▶ _Stated problem_:
Reproduce the material below word for word, without changing anything.

# start of Source data

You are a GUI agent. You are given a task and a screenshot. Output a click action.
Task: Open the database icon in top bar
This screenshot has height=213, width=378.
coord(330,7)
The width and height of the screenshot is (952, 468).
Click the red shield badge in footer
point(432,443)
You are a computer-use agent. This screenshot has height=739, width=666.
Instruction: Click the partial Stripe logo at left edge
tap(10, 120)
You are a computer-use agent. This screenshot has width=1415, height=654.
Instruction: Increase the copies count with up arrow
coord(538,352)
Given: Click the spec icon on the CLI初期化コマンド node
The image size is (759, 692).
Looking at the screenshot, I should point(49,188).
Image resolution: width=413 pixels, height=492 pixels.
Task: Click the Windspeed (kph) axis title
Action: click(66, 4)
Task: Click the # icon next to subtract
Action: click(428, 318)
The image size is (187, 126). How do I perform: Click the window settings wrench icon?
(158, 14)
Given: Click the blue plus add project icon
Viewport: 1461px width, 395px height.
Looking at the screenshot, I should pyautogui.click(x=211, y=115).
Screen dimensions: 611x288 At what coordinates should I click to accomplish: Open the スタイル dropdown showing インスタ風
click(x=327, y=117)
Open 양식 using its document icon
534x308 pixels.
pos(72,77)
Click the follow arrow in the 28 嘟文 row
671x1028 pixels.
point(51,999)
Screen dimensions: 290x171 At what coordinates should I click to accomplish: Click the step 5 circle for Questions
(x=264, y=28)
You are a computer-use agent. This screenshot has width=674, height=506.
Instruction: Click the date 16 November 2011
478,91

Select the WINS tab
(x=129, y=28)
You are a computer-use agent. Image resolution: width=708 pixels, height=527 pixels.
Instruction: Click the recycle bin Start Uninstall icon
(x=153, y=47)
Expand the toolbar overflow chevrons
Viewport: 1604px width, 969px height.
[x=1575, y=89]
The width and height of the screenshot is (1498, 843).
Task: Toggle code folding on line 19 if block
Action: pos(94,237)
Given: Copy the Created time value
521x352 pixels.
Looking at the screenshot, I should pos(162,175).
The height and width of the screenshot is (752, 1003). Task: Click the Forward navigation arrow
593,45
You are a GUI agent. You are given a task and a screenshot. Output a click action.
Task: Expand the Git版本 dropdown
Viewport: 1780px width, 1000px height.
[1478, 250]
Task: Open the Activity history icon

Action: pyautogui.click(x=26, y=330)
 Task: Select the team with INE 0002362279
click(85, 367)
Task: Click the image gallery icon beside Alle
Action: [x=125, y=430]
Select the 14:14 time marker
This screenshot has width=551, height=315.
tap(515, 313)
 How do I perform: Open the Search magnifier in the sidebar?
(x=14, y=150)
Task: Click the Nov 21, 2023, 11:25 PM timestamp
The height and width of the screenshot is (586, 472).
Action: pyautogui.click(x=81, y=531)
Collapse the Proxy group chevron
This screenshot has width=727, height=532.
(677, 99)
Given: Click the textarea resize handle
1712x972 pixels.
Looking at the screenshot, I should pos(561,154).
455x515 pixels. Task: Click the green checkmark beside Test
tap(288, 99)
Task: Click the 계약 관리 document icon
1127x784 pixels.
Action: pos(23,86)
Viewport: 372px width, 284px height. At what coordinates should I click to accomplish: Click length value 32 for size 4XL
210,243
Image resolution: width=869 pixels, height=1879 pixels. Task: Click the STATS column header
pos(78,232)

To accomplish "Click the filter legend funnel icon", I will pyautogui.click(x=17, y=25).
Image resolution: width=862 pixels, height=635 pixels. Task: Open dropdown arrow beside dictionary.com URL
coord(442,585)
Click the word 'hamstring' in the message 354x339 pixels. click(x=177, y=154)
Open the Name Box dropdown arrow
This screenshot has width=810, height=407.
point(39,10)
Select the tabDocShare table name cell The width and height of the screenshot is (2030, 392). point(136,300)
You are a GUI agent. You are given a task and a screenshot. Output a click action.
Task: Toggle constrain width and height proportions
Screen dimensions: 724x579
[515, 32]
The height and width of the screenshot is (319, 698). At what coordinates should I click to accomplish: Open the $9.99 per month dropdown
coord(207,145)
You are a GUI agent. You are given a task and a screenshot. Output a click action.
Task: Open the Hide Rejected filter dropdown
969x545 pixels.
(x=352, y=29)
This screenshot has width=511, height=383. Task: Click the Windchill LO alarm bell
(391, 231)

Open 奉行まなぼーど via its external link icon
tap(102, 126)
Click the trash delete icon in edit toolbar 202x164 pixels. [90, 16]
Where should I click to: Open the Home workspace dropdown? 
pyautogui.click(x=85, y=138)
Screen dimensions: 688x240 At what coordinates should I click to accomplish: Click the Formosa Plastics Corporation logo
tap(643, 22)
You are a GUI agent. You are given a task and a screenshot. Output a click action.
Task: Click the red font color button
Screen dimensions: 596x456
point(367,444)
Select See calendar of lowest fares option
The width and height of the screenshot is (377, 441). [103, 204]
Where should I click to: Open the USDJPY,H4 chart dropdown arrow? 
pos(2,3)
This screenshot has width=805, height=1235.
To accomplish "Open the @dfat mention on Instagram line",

# end of Source data

▶ _Result of this task_:
You are a GUI agent. You are given a task and a screenshot. Output a click action.
Task: Open the database icon in top bar
This screenshot has height=213, width=378.
coord(330,7)
The width and height of the screenshot is (952, 468).
Click the red shield badge in footer
point(432,443)
You are a computer-use agent. This screenshot has height=739, width=666.
Instruction: Click the partial Stripe logo at left edge
tap(10, 120)
You are a computer-use agent. This screenshot has width=1415, height=654.
Instruction: Increase the copies count with up arrow
coord(538,352)
Given: Click the spec icon on the CLI初期化コマンド node
The image size is (759, 692).
Looking at the screenshot, I should point(49,188).
Image resolution: width=413 pixels, height=492 pixels.
Task: Click the Windspeed (kph) axis title
Action: click(66, 4)
Task: Click the # icon next to subtract
Action: click(428, 318)
The image size is (187, 126). How do I perform: Click the window settings wrench icon?
(158, 14)
Given: Click the blue plus add project icon
Viewport: 1461px width, 395px height.
Looking at the screenshot, I should pyautogui.click(x=211, y=115).
Screen dimensions: 611x288 At what coordinates should I click to accomplish: Open the スタイル dropdown showing インスタ風
click(x=327, y=117)
Open 양식 using its document icon
534x308 pixels.
pos(72,77)
Click the follow arrow in the 28 嘟文 row
671x1028 pixels.
point(51,999)
Screen dimensions: 290x171 At what coordinates should I click to accomplish: Click the step 5 circle for Questions
(x=264, y=28)
You are a computer-use agent. This screenshot has width=674, height=506.
Instruction: Click the date 16 November 2011
478,91

Select the WINS tab
(x=129, y=28)
You are a computer-use agent. Image resolution: width=708 pixels, height=527 pixels.
Instruction: Click the recycle bin Start Uninstall icon
(x=153, y=47)
Expand the toolbar overflow chevrons
Viewport: 1604px width, 969px height.
[x=1575, y=89]
The width and height of the screenshot is (1498, 843).
Task: Toggle code folding on line 19 if block
Action: pos(94,237)
Given: Copy the Created time value
521x352 pixels.
Looking at the screenshot, I should pos(162,175).
The height and width of the screenshot is (752, 1003). Task: Click the Forward navigation arrow
593,45
You are a GUI agent. You are given a task and a screenshot. Output a click action.
Task: Expand the Git版本 dropdown
Viewport: 1780px width, 1000px height.
[1478, 250]
Task: Open the Activity history icon

Action: pyautogui.click(x=26, y=330)
 Task: Select the team with INE 0002362279
click(85, 367)
Task: Click the image gallery icon beside Alle
Action: [x=125, y=430]
Select the 14:14 time marker
This screenshot has width=551, height=315.
tap(515, 313)
 How do I perform: Open the Search magnifier in the sidebar?
(x=14, y=150)
Task: Click the Nov 21, 2023, 11:25 PM timestamp
The height and width of the screenshot is (586, 472).
Action: pyautogui.click(x=81, y=531)
Collapse the Proxy group chevron
This screenshot has width=727, height=532.
(677, 99)
Given: Click the textarea resize handle
1712x972 pixels.
Looking at the screenshot, I should pos(561,154).
455x515 pixels. Task: Click the green checkmark beside Test
tap(288, 99)
Task: Click the 계약 관리 document icon
1127x784 pixels.
Action: pos(23,86)
Viewport: 372px width, 284px height. At what coordinates should I click to accomplish: Click length value 32 for size 4XL
210,243
Image resolution: width=869 pixels, height=1879 pixels. Task: Click the STATS column header
pos(78,232)

To accomplish "Click the filter legend funnel icon", I will pyautogui.click(x=17, y=25).
Image resolution: width=862 pixels, height=635 pixels. Task: Open dropdown arrow beside dictionary.com URL
coord(442,585)
Click the word 'hamstring' in the message 354x339 pixels. click(x=177, y=154)
Open the Name Box dropdown arrow
This screenshot has width=810, height=407.
point(39,10)
Select the tabDocShare table name cell The width and height of the screenshot is (2030, 392). point(136,300)
You are a GUI agent. You are given a task and a screenshot. Output a click action.
Task: Toggle constrain width and height proportions
Screen dimensions: 724x579
[515, 32]
The height and width of the screenshot is (319, 698). At what coordinates should I click to accomplish: Open the $9.99 per month dropdown
coord(207,145)
You are a GUI agent. You are given a task and a screenshot. Output a click action.
Task: Open the Hide Rejected filter dropdown
969x545 pixels.
(x=352, y=29)
This screenshot has width=511, height=383. Task: Click the Windchill LO alarm bell
(391, 231)

Open 奉行まなぼーど via its external link icon
tap(102, 126)
Click the trash delete icon in edit toolbar 202x164 pixels. [90, 16]
Where should I click to: Open the Home workspace dropdown? 
pyautogui.click(x=85, y=138)
Screen dimensions: 688x240 At what coordinates should I click to accomplish: Click the Formosa Plastics Corporation logo
tap(643, 22)
You are a GUI agent. You are given a task and a screenshot. Output a click action.
Task: Click the red font color button
Screen dimensions: 596x456
point(367,444)
Select See calendar of lowest fares option
The width and height of the screenshot is (377, 441). [103, 204]
Where should I click to: Open the USDJPY,H4 chart dropdown arrow? 
pos(2,3)
This screenshot has width=805, height=1235.
To accomplish "Open the @dfat mention on Instagram line",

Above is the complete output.